И. Эренбург Рец.: Марина Цветаева. Разлука: Стихи М.-Берлин: Геликон, 1922; Стихи к Блоку. Берлин: Огоньки, 1922 (Вместо рецензии){31}

И. Эренбург

Рец.: Марина Цветаева. Разлука: Стихи

М.-Берлин: Геликон, 1922;

Стихи к Блоку. Берлин: Огоньки, 1922

(Вместо рецензии){31}

Дорогая Марина Ивановна!

Разными путями шли мои письма к Вам: по почте заказными и с добрыми дядями на честное слово, через дипломатов, курьеров и швейцаров.[136]

Это письмо особенное, о Ваших книгах, и дойдет до Вас неустанными трудами нашего книжника — проф. Ященко.[137]

Ваши книги были для меня не только радостью, нежной вестью, но и острой чернью солнечных часов. Коротка и крепка тень чертежника. Наши первые книжки — ровесники.[138] Вы, верно, помните 1910 год, первое напечатанное имя и нас обоих, неуклюжих и топорщащихся, рядышком в ежемесячном улове маститого Валерия Яковлевича?

После этого Ваши напечатанные книги: «Версты», «Лебединый стан».[139] Ровный, тяжелый путь к перевалу. Мы шли рядом и, может быть, от этой близости, оттого что Ваш шаг стал для меня шумом ливней и боем сердца, я видел Ваше лицо, но не вглядывался в него. Двенадцать лет. Чужой город. Утробная, крепчайшая тоска излишней зрелости. Ваши книги. Я остановился и оглядел Вас. В Вашем высоком лбу, на крутых коротких строках, прочел прежде всего: час — полдень.

С этим не поздравляю. Это зной, духота, зенит. Дерзость, радость — раньше. Слава, тихость — после. Но не в этом ли часе высшее таинство проступающей в муках завязи. Не поздравляю, тихо скажу: Вы — Марина Цветаева.

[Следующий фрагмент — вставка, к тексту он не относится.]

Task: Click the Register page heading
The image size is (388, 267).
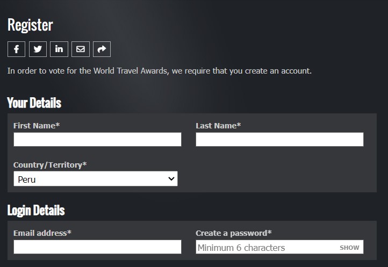Action: pos(30,25)
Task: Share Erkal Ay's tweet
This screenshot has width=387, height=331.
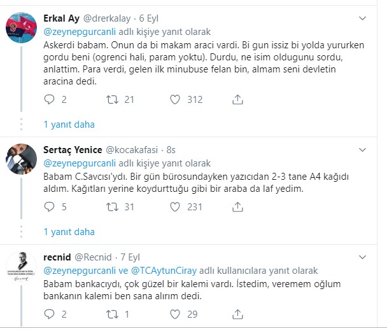Action: 237,99
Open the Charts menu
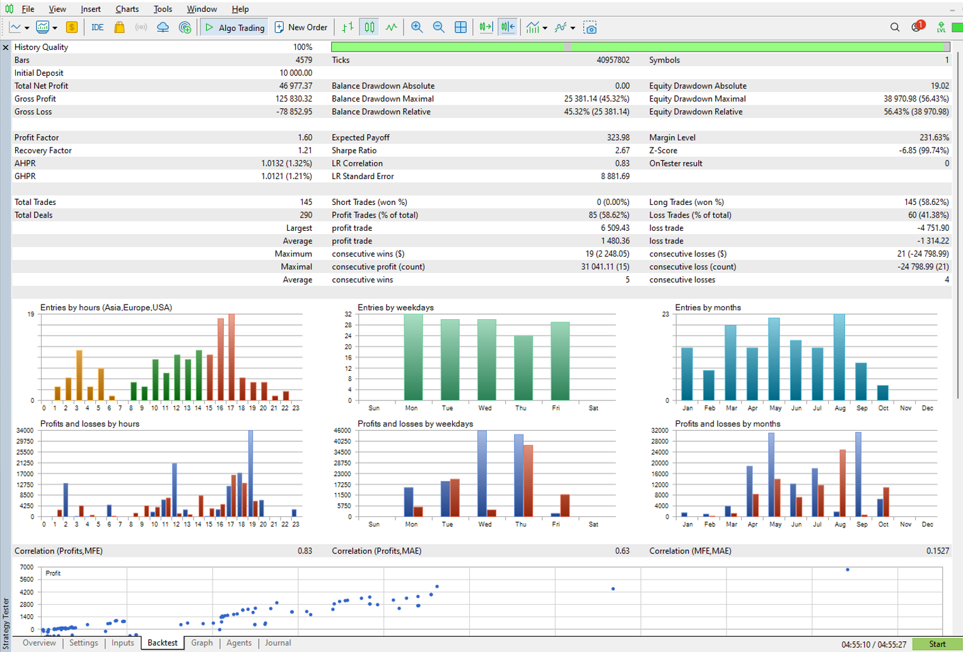 [127, 9]
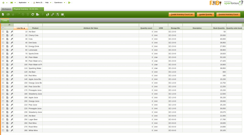The image size is (244, 135).
Task: Click the export to spreadsheet toolbar icon
Action: (x=38, y=14)
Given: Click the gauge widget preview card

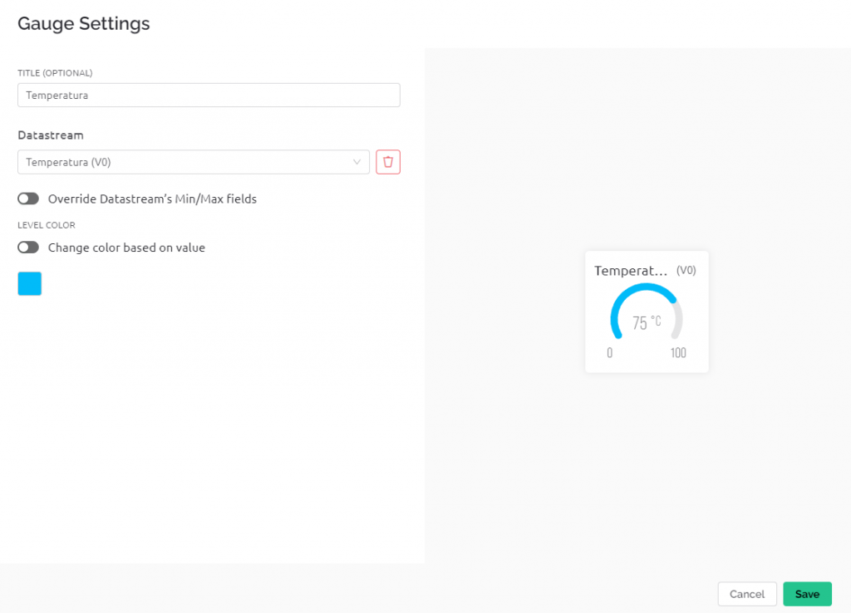Looking at the screenshot, I should pos(647,311).
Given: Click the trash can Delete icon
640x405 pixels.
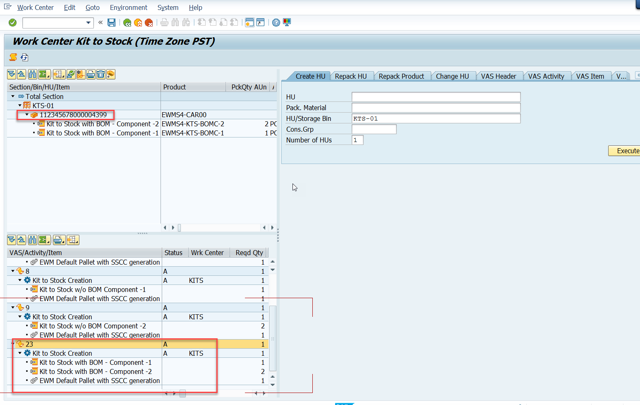Looking at the screenshot, I should (101, 75).
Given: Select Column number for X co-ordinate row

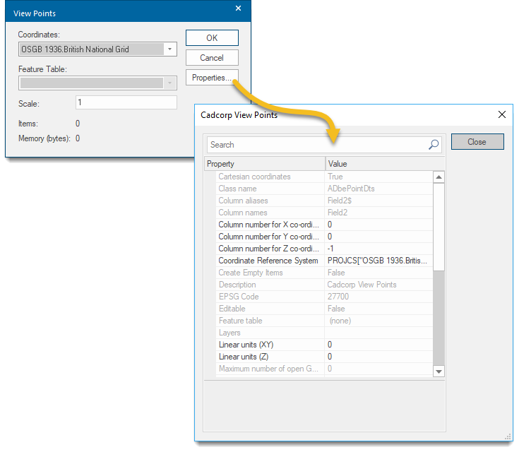Looking at the screenshot, I should click(324, 225).
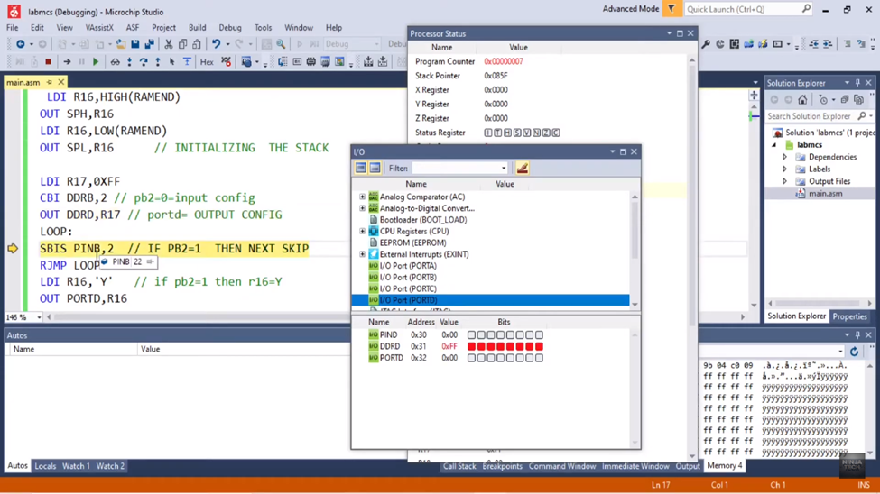Open the I/O Filter dropdown
880x494 pixels.
click(504, 168)
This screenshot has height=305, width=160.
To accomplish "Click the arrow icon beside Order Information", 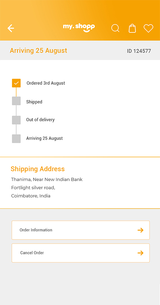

Утром Вы любили пышность слова. Вас обольщали разные китежи старин и все золотые созвездия на фиолетовых сутанах Барбье д’Оревильи.[140] Вы жили орнаментом. И я, бедный иудей, не раз жмурил глаза от такого света и лепоты. Ныне обольщенное слово у Вас ушло в его чрево — Вы пристрастились к наготе дикой Вселенной, древней молельне полуденного сердца,

Где на земле

Мой

Дом,

Мой — сон,

Мой — смех,

Мой — свет,

Узких подошв след.[141]

Это о слове. Это же о ритме, который стал суровым и прямым: короткими выдыхами. Вы знаете, что я в Вас никогда не видел «музейности», даже тогда, когда Вы озарялись «томных прабабушек славой».[142] Тем паче теперь. Не об архаизме, не о заимствовании, исключительно о благородной поэтической генеалогии думаю, говоря, что, прочитав «Разлуку», Вячеслав Иванович,[143] наверное, умилится добрым отцовским умилением.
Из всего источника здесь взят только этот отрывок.